Learning by doing on Fraser Flats

By Jeff Florence

Even by TU standards, the volunteer turnout was impressive: on a recent May morning, more than 50 volunteers from Grand County and the Front Range of Colorado gathered to harvest and replant willows along nearly a mile of the Fraser River.

But even more impressive than the show of volunteer force is what this Fraser Flats project represents: a new, collaborative way of managing water in the Upper Colorado Basin that emphasizes cooperation, not conflict.

For years, there was wrangling and outright hostility among water users, with Trout Unlimited fighting Denver Water over its diversion plan to take additional water to the Front Range. But in 2014, TU helped broker a cooperative agreement that, among other things, pledged the parties to work together to protect and restore the watershed of the Upper Colorado River.

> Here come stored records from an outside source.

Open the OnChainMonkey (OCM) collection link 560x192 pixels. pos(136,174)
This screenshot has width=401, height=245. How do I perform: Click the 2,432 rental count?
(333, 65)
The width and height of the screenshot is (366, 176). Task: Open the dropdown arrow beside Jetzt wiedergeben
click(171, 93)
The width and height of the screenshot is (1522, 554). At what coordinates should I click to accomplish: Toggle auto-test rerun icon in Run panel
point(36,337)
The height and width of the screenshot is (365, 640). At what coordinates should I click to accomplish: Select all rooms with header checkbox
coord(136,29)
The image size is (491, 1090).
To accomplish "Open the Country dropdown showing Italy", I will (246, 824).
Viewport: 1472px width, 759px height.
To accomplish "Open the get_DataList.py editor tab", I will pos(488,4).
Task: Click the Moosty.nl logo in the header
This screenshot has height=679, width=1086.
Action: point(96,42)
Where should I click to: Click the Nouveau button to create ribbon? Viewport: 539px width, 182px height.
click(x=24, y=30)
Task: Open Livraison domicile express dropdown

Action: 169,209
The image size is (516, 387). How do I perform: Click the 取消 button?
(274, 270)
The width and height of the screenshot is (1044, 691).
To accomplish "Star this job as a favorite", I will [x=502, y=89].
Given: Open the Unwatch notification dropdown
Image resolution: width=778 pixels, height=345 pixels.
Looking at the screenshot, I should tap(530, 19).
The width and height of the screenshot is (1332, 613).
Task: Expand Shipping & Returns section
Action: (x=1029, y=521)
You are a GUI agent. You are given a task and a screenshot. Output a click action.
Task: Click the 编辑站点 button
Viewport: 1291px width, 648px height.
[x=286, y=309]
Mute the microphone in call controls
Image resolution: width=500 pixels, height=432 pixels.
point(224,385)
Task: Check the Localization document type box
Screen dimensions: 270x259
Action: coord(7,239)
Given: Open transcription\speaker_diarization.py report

The collaborative agreement is coined Learning by Doing (LBD). LBD is an adaptive management initiative comprised of river stakeholders that meet regularly to monitor river health and undertake projects that safeguard Grand County’s home waters. This requires regular monitoring of stream temperature, riparian vegetation, and aquatic macro-invertebrates. If an environmental problem is detected, LBD will find the source of the issue and act accordingly. This includes providing the flushing flows that the river needs in the spring to clean sediment build up.

After years of coordination and planning, the Fraser Flats Habitat Project, the first boots-on-the-ground project of LBD, took place this May when volunteers planted willows along the Fraser River.

The Fraser Flats project is conducted by the Colorado Headwaters Chapter of TU in conjunction with Learning by Doing (LBD). The willows were harvested from nearby Devil’s Thumb Ranch and planted along the Fraser River just outside of Tabernash, Colorado. These willows will help stabilize the stream bank, provide shade, and offer sustainable trout habitat. The project will also open up public access to roughly a half mile of the Fraser for fishing opportunities.

"The Fraser Flats project is what the Fraser Valley has been waiting for," said Anna Drexler-Dreis, board member of the local Colorado River Headwaters TU chapter and vegetation coordinator for the project, "The Fraser is beloved in Grand County for its fly fishing and paddling opportunities, but also because we've witnessed its degradation. We've seen stream temperatures so hot trout begin to die, and we've seen it reduced to a trickle. Thanks to Learning by Doing and the east and west slopes' commitment to working together, we have the opportunity to get out there and heal the Fraser River. "

In fall 2017, the Headwaters chapter will conduct the final stage of the project--constructing an instream channel on the same stretch of river. By creating the smaller stream bed, water at lower flow periods will be routed into the narrower channel to produce faster flows and lower temperatures as well as holding pools for trout. Then during the winter and spring months, when flow rates are naturally higher, the river can spread out again into the natural, wider streambed.

LBD is still in the fledgling state, but in coming years the groundbreaking program will launch more projects like Fraser Flats that conserve and restore the Upper Colorado watershed by bringing together stakeholders who rely on the West’s most precious resource.

Jeff Florence is a communications assistant for Colorado Trout Unlimited.